**Assignment**. Print the entries exactly; skip the pictures.

**Recorded data**.
◆ ◆ ◆ ◆ ◆ ◆ ◆

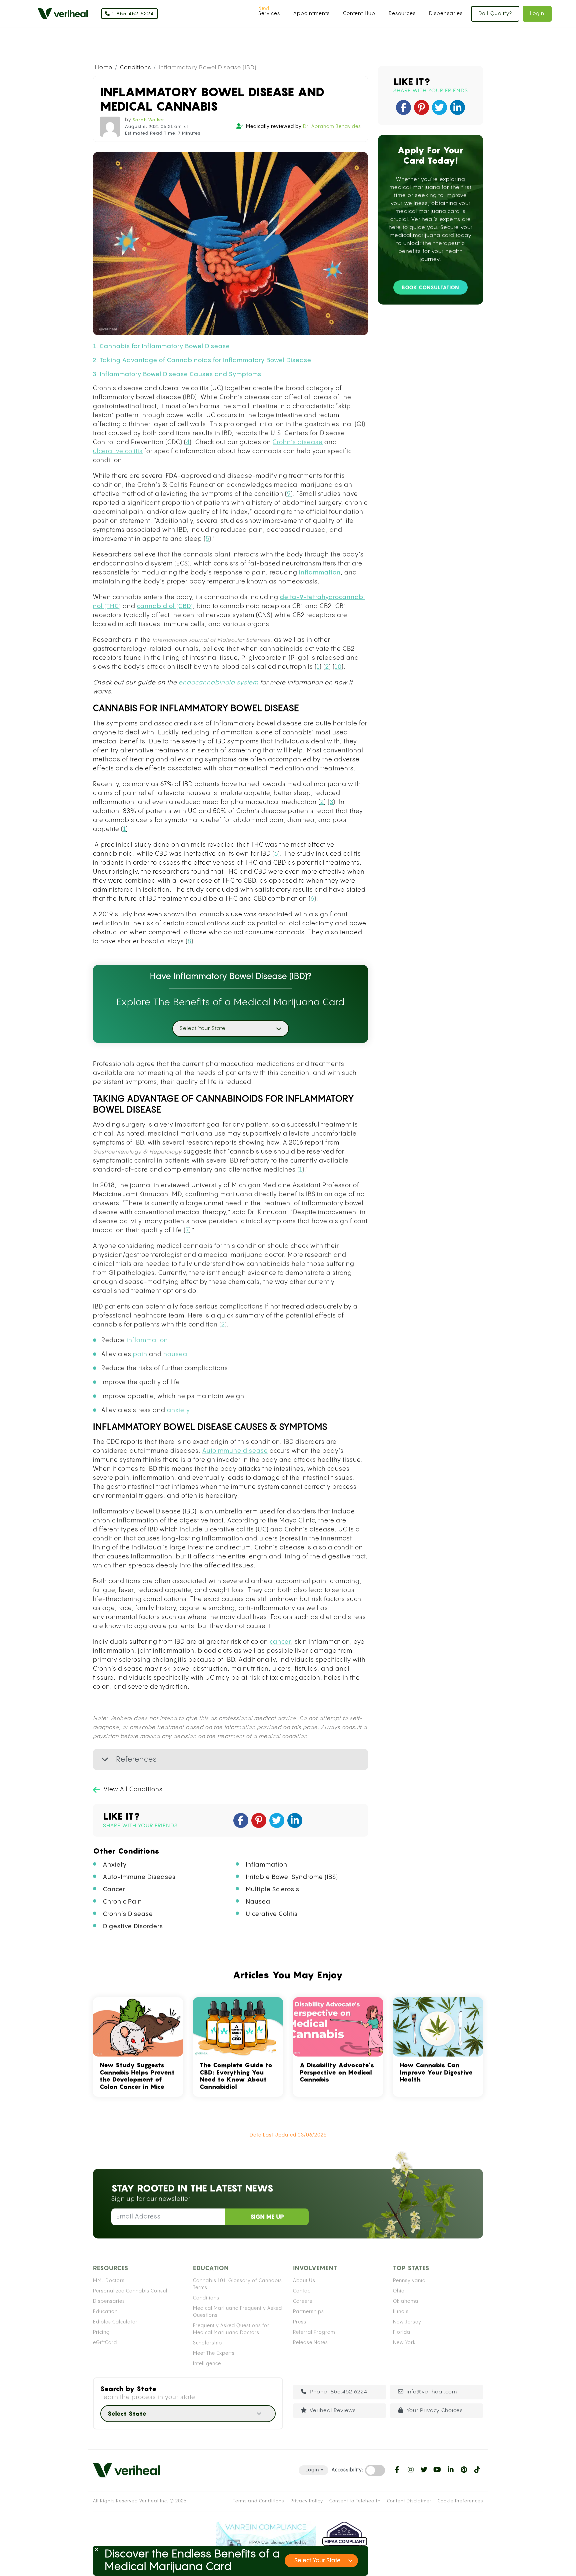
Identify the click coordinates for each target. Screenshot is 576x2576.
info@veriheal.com (432, 2392)
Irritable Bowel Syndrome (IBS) (292, 1877)
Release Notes (310, 2342)
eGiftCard (105, 2342)
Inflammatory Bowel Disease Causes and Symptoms (180, 374)
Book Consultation (430, 287)
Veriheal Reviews (333, 2410)
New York (404, 2342)
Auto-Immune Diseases (139, 1877)
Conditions (135, 68)
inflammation (320, 572)
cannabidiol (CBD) (165, 606)
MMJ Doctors (109, 2280)
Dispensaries (446, 13)
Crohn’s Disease (128, 1914)
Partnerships (308, 2311)
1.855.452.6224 (132, 14)
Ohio (399, 2291)
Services (269, 13)
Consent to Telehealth (355, 2501)
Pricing (101, 2332)
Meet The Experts (214, 2353)
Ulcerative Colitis (272, 1914)
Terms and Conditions (258, 2501)
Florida (401, 2332)
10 (338, 667)
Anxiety (115, 1865)
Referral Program (314, 2332)
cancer (280, 1642)
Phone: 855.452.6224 (338, 2392)
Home (103, 68)
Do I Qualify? (495, 13)
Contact (302, 2291)
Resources (402, 13)
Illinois (401, 2311)
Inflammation (266, 1865)
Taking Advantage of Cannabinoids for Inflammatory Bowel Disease (205, 360)
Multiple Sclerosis (272, 1889)
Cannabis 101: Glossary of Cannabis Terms (237, 2284)
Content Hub (359, 13)
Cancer (114, 1889)
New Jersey (407, 2322)
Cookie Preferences (460, 2501)
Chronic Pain (122, 1902)
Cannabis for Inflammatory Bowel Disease (165, 346)
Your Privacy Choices (435, 2410)
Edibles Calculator (115, 2322)
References (135, 1759)
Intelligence (207, 2363)
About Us (304, 2280)
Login (537, 13)
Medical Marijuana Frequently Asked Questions (237, 2312)
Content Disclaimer (409, 2501)
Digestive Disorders (133, 1926)
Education (105, 2311)
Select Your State (317, 2560)
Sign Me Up (267, 2216)
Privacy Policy (306, 2501)
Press (299, 2322)
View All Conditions (133, 1789)
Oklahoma (405, 2301)
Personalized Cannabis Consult (131, 2291)
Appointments (311, 13)
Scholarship (207, 2343)
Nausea (258, 1902)
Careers (302, 2301)
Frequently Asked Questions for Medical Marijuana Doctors (231, 2329)
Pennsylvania (409, 2280)
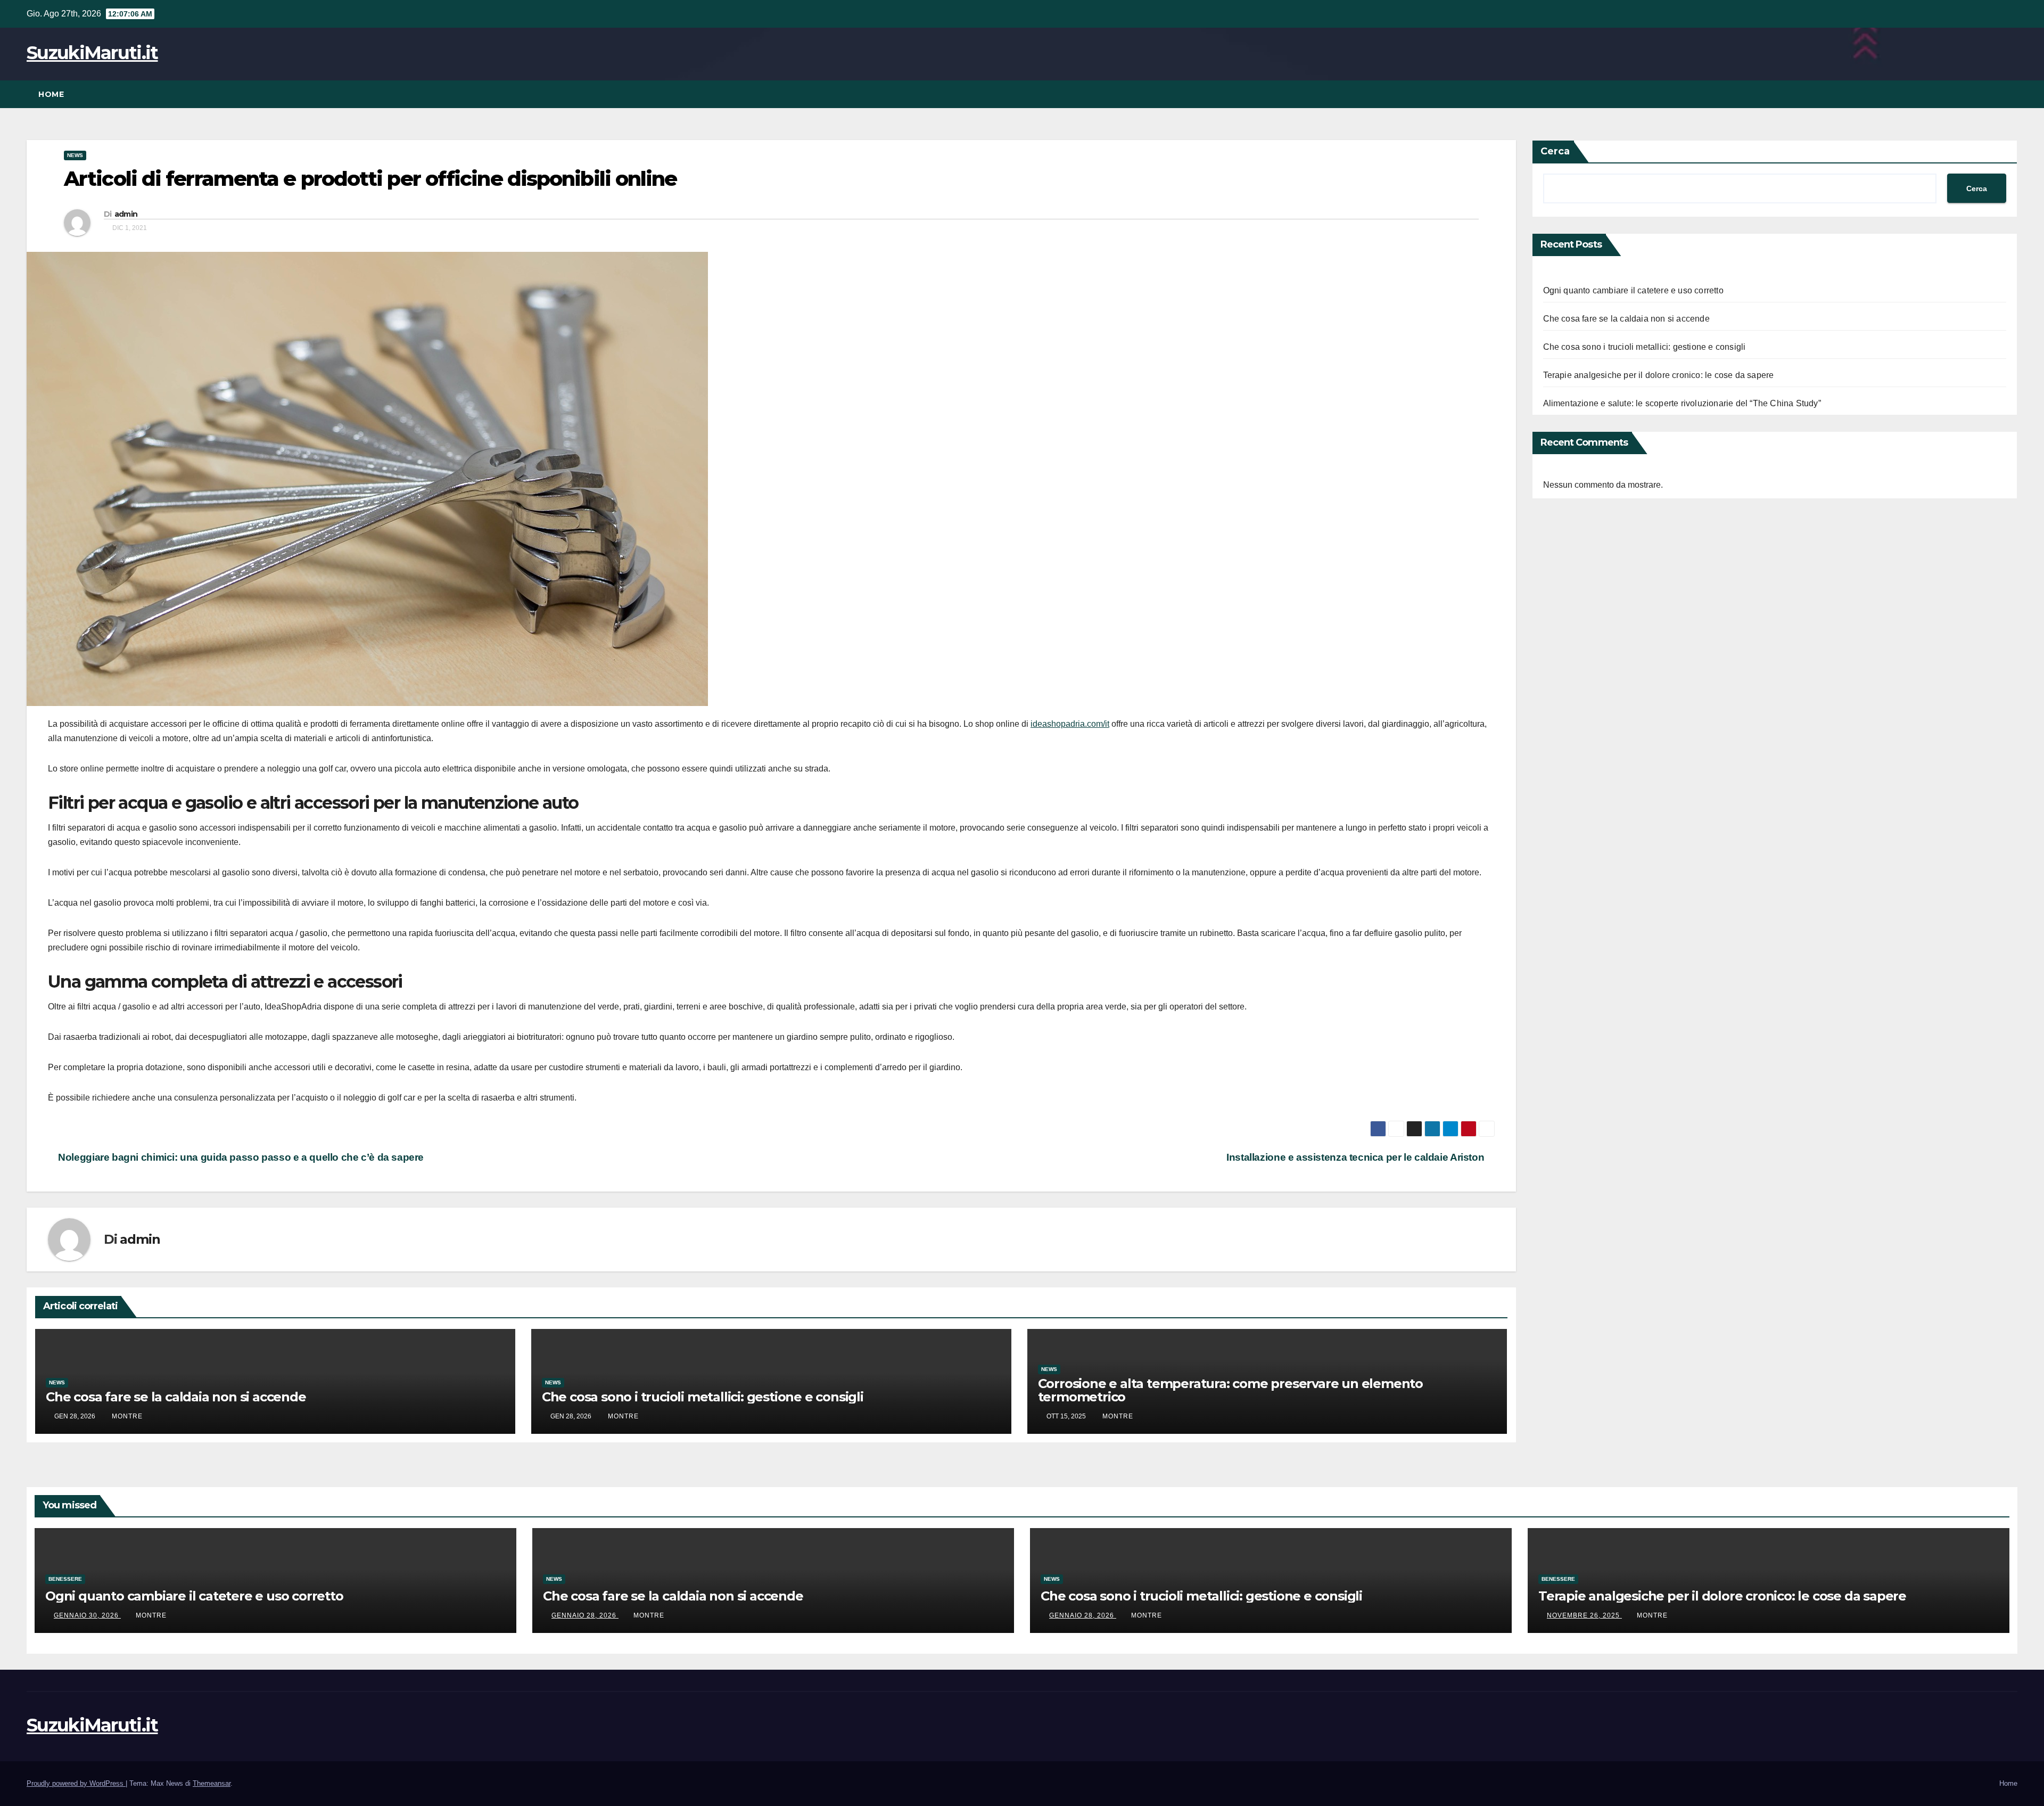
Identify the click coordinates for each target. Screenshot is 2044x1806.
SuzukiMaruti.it (92, 53)
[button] (2010, 93)
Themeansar (211, 1783)
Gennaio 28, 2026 (585, 1615)
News (75, 155)
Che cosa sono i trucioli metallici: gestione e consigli (702, 1397)
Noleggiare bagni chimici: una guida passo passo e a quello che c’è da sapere (240, 1157)
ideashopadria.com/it (1070, 723)
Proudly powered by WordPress (76, 1783)
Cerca (1555, 151)
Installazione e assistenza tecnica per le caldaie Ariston (1356, 1157)
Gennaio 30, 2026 (87, 1615)
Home (51, 94)
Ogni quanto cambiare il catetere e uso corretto (1633, 290)
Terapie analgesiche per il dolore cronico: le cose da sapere (1658, 375)
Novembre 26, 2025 (1584, 1615)
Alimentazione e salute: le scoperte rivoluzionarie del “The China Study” (1682, 403)
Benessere (65, 1579)
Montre (127, 1416)
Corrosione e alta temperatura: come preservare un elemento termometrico (1230, 1390)
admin (126, 214)
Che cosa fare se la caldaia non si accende (176, 1397)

◆ ◆ ◆ ◆ ◆ ◆ ◆

**Final answer**.
Identify the click coordinates for each target. Screenshot is 576x2576.
info@veriheal.com (432, 2392)
Irritable Bowel Syndrome (IBS) (292, 1877)
Release Notes (310, 2342)
eGiftCard (105, 2342)
Inflammatory Bowel Disease Causes and Symptoms (180, 374)
Book Consultation (430, 287)
Veriheal Reviews (333, 2410)
New York (404, 2342)
Auto-Immune Diseases (139, 1877)
Conditions (135, 68)
inflammation (320, 572)
cannabidiol (CBD) (165, 606)
MMJ Doctors (109, 2280)
Dispensaries (446, 13)
Crohn’s Disease (128, 1914)
Partnerships (308, 2311)
1.855.452.6224 (132, 14)
Ohio (399, 2291)
Services (269, 13)
Consent to Telehealth (355, 2501)
Pricing (101, 2332)
Meet The Experts (214, 2353)
Ulcerative Colitis (272, 1914)
Terms and Conditions (258, 2501)
Florida (401, 2332)
10 (338, 667)
Anxiety (115, 1865)
Referral Program (314, 2332)
cancer (280, 1642)
Phone: 855.452.6224 (338, 2392)
Home (103, 68)
Do I Qualify? (495, 13)
Contact (302, 2291)
Resources (402, 13)
Illinois (401, 2311)
Inflammation (266, 1865)
Taking Advantage of Cannabinoids for Inflammatory Bowel Disease (205, 360)
Multiple Sclerosis (272, 1889)
Cannabis 101: Glossary of Cannabis Terms (237, 2284)
Content Hub (359, 13)
Cancer (114, 1889)
New Jersey (407, 2322)
Cookie Preferences (460, 2501)
Chronic Pain (122, 1902)
Cannabis for Inflammatory Bowel Disease (165, 346)
Your Privacy Choices (435, 2410)
Edibles Calculator (115, 2322)
References (135, 1759)
Intelligence (207, 2363)
About Us (304, 2280)
Login (537, 13)
Medical Marijuana Frequently Asked Questions (237, 2312)
Content Disclaimer (409, 2501)
Digestive Disorders (133, 1926)
Education (105, 2311)
Select Your State (317, 2560)
Sign Me Up (267, 2216)
Privacy Policy (306, 2501)
Press (299, 2322)
View All Conditions (133, 1789)
Oklahoma (405, 2301)
Personalized Cannabis Consult (131, 2291)
Appointments (311, 13)
Scholarship (207, 2343)
Nausea (258, 1902)
Careers (302, 2301)
Frequently Asked Questions for Medical Marijuana Doctors (231, 2329)
Pennsylvania (409, 2280)
Identify the click coordinates for each target. Screenshot is 2044x1806.
SuzukiMaruti.it (92, 53)
[button] (2010, 93)
Themeansar (211, 1783)
Gennaio 28, 2026 (585, 1615)
News (75, 155)
Che cosa sono i trucioli metallici: gestione e consigli (702, 1397)
Noleggiare bagni chimici: una guida passo passo e a quello che c’è da sapere (240, 1157)
ideashopadria.com/it (1070, 723)
Proudly powered by WordPress (76, 1783)
Cerca (1555, 151)
Installazione e assistenza tecnica per le caldaie Ariston (1356, 1157)
Gennaio 30, 2026 (87, 1615)
Home (51, 94)
Ogni quanto cambiare il catetere e uso corretto (1633, 290)
Terapie analgesiche per il dolore cronico: le cose da sapere (1658, 375)
Novembre 26, 2025 (1584, 1615)
Alimentazione e salute: le scoperte rivoluzionarie del “The China Study” (1682, 403)
Benessere (65, 1579)
Montre (127, 1416)
Corrosione e alta temperatura: come preservare un elemento termometrico (1230, 1390)
admin (126, 214)
Che cosa fare se la caldaia non si accende (176, 1397)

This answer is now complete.